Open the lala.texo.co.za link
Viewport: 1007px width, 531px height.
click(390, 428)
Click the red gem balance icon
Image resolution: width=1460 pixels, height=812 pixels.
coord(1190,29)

----

§ EXERCISE DETAILS
All entries above are to be copied exactly, with none left out.

§ EXERCISE ANSWER
Open the lala.texo.co.za link
Viewport: 1007px width, 531px height.
click(390, 428)
Click the red gem balance icon
Image resolution: width=1460 pixels, height=812 pixels.
coord(1190,29)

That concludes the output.